Локонов курил папиросу за папиросой. Ему хотелось выгнать Анфертьева.
– Вам пора спать! – сказал он.
С некоторых пор Локонов был как бы замурован, по своей собственной воле, в этой небольшой комнате. К нему никто не приходил, так как он своих знакомых встречал несколько странно: он не предлагал им садиться, а стоял, заставляя стоять своего собеседника и всем своим видом давая понять, что, собственно, желает, чтоб тот как можно скорее покинул его комнату.
Локонов чувствовал, что у него не хватит воли покинуть эту комнату. Ему хотелось думать, что и любовь его к семнадцатилетней Юлии не есть мозговое раздражение. Ему не хотелось думать, что семнадцатилетняя Юлия была для него лишь средством выйти из комнаты, снова вернуться к прекрасной природе, услышать соловьиное пение, как слышал в девятнадцать лет, средством оживить себя…

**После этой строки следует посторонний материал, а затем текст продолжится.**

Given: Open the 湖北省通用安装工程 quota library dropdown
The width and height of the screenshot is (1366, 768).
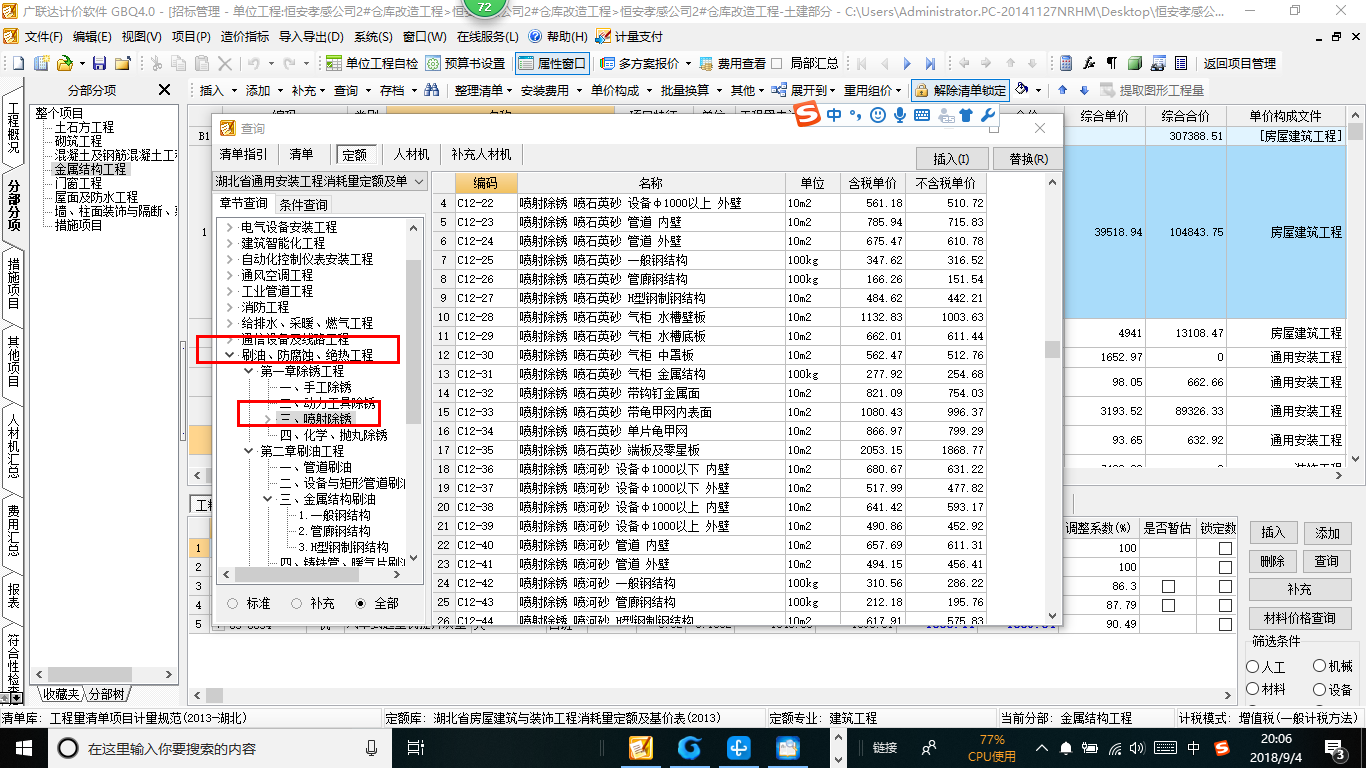Looking at the screenshot, I should tap(321, 181).
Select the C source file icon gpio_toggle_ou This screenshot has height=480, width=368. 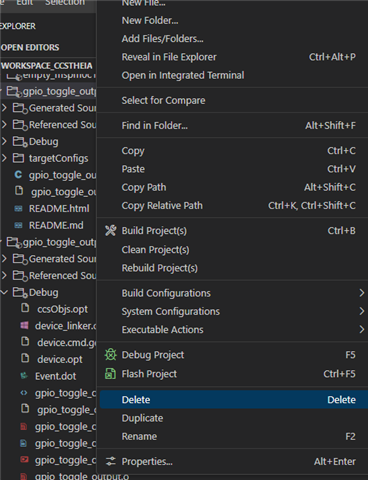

После ухода Анфертьева Локонов, чувствуя отвращение ко всему, лег в постель.
«Ну что ж, – подумал он, – покурим. Вот жизнь и кончилась. А еще я думал, что только в двадцать лет легко кончить жизнь самоубийством».
Но тут Локонов понял, что если он начнет размышлять, то это отвлечет его и он не покончит с собой, что утром он опять проснется в этой проклятой комнате.